Data lines:
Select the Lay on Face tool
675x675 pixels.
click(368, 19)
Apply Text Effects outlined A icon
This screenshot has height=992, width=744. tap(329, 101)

Given task:
Reproduce every line of the data above, unchanged and in the same order.

Written reply:
Select the Lay on Face tool
675x675 pixels.
click(368, 19)
Apply Text Effects outlined A icon
This screenshot has height=992, width=744. tap(329, 101)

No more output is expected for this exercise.